The right and left may jostle for position on issues, but once a conventional wisdom forms, journalists latch onto it and that idea tends to dominate the news.

In this environment, there's much value in Kathleen Hall Jamieson's latest book, "Everything You Think You Know About Politics ... And Why You're Wrong." In 220 pages, Jamieson takes on almost every bit of conventional wisdom you've ever heard - campaigns don't matter, negative ads hurt voter turnout - and challenges it with facts and figures. For the most part, she succeeds in debunking myths.

The book begins with a true-or-false quiz that questions the reader's assumptions about politics and states. "Most presidents make a strong effort to keep most of their promises." True. "The quality of general election campaigns has steadily worsened over the years." False.

But even those who ace the quiz will almost certainly learn some things from this book. Jamieson's section on political advertising is particularly instructive - she argues in one chapter that "ad watches" created to evaluate the claims in political ads are sometimes misconstrued by voters as endorsements.

Jamieson also does an excellent job of looking at how political bias in the newsroom affects coverage. Who gets the most positive coverage, it turns out, has little to do with political philosophy and everything to do with front-runner status. There is a sort of Newtonian logic to it: A candidate at rest tends to stay at rest, because coverage shows him as failing.

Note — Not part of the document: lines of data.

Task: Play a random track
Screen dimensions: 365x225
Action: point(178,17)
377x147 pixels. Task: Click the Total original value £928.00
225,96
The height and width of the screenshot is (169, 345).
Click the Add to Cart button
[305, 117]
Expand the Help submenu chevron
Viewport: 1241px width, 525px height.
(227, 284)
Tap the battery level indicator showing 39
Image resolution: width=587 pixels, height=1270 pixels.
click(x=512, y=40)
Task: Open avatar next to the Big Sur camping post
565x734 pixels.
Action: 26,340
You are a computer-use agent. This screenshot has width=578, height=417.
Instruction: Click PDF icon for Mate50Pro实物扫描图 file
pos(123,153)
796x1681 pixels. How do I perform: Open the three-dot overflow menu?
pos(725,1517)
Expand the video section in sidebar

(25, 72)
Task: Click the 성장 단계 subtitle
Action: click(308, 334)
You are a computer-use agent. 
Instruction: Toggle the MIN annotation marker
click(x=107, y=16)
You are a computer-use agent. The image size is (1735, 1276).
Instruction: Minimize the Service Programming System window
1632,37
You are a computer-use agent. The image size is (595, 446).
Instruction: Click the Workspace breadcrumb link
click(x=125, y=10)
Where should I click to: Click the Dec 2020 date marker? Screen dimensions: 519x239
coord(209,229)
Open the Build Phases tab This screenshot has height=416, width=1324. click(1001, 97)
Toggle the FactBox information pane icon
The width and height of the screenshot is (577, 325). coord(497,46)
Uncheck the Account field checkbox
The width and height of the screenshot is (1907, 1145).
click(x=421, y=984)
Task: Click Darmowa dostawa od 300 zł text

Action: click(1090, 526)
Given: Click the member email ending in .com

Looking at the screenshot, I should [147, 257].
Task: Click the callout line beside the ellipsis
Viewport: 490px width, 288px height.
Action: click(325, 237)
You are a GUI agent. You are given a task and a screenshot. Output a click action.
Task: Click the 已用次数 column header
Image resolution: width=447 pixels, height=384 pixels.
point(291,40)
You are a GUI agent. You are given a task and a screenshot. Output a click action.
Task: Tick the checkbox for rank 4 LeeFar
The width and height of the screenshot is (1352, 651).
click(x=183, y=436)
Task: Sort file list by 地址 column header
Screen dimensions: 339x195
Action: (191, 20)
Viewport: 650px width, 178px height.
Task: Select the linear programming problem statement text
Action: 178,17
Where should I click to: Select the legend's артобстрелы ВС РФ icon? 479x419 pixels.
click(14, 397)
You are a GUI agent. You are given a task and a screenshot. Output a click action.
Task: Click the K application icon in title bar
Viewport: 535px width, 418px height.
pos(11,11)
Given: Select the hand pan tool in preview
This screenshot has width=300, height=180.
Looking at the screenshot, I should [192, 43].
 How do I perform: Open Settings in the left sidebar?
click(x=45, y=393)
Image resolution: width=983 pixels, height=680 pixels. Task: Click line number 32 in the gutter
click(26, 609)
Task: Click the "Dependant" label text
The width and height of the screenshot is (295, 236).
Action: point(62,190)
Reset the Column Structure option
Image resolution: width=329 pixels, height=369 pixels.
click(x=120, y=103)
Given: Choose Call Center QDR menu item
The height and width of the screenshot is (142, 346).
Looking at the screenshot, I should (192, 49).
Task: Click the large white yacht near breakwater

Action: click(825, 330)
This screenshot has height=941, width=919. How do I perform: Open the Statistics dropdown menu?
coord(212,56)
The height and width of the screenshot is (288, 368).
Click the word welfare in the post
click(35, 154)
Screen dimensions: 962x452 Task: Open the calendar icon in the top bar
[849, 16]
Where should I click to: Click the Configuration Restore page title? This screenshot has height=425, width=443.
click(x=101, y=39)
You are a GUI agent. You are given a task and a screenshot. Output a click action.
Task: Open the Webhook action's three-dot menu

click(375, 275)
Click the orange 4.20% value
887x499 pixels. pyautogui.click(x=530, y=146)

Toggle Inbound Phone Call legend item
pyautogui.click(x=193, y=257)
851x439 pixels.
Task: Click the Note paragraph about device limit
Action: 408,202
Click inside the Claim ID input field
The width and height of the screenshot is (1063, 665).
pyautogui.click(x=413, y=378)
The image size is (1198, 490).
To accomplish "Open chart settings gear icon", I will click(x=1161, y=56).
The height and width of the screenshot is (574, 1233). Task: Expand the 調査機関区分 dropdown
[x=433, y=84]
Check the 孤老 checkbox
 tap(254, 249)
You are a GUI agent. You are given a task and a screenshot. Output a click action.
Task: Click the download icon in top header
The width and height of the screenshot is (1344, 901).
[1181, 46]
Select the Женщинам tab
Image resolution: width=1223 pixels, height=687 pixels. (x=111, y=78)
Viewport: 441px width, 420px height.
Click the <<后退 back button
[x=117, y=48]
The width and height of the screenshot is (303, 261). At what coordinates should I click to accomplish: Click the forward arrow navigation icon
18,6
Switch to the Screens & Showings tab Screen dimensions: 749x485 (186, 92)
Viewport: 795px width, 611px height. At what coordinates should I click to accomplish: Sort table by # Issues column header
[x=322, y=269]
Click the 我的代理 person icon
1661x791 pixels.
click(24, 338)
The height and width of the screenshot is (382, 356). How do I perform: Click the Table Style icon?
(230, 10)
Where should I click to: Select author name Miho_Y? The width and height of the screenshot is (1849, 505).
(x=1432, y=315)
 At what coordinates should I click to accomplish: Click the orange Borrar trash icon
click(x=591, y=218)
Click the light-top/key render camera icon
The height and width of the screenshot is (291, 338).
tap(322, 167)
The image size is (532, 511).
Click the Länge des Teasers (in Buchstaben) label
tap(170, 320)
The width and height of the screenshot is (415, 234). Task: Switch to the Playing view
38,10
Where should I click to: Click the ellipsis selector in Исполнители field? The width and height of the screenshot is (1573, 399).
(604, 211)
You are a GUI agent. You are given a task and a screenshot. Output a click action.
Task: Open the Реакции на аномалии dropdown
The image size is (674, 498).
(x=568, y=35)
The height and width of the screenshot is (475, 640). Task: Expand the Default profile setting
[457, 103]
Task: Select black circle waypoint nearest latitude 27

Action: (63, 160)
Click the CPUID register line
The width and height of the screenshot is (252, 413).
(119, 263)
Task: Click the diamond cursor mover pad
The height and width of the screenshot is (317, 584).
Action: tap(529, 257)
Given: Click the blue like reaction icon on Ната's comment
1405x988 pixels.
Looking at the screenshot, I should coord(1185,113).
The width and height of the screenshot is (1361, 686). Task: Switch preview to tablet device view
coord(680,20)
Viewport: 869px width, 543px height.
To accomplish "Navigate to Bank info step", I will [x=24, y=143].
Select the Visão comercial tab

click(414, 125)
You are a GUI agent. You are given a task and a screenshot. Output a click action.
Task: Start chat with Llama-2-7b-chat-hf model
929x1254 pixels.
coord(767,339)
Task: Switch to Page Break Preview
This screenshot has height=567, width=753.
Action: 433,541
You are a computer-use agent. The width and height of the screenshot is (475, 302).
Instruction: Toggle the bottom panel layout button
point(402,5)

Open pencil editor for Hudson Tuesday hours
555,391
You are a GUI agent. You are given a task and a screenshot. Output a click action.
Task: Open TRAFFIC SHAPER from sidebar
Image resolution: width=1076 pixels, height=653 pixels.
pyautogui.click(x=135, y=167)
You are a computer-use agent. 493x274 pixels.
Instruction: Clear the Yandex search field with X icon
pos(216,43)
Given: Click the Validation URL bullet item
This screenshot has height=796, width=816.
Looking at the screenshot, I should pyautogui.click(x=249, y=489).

One serious warning: This is not beach reading. Jamieson, dean of the Annenberg Public Policy Center at the University of Pennsylvania, is an academician and this book is written in that tone and voice.

Actually, much of the book is recycled Annenberg research. There is nothing wrong with republishing important work but not even brevity can save language like: "What is less clear from previous research is whether the overrepresentation of persons of color in problem stories is the result of ethnocentric discursive practices introduced by news professionals or a function of problem behavior as reported to authorities, such as police."

Furthermore, the book's effort to discredit as much conventional wisdom as possible yields some chapters that can't help but create a few "yeah, but...." objections. In one chapter, for instance, Jamieson argues contrary to popular belief that Bill Clinton has done a remarkable job of keeping the majority of his promises. That may be true, but it isn't just keeping promises that matters with voters, it's keeping the promises they remember. Clinton broke two of his biggest - the middle-class tax cut and gays in the military - in his first term.

Not all of the research is good news for those who care about politics. But at the very least there is honest information and, in the endless spin cycle of Washington, that's no small thing.

Dante Chinni writes political commentary for the Monitor from Washington.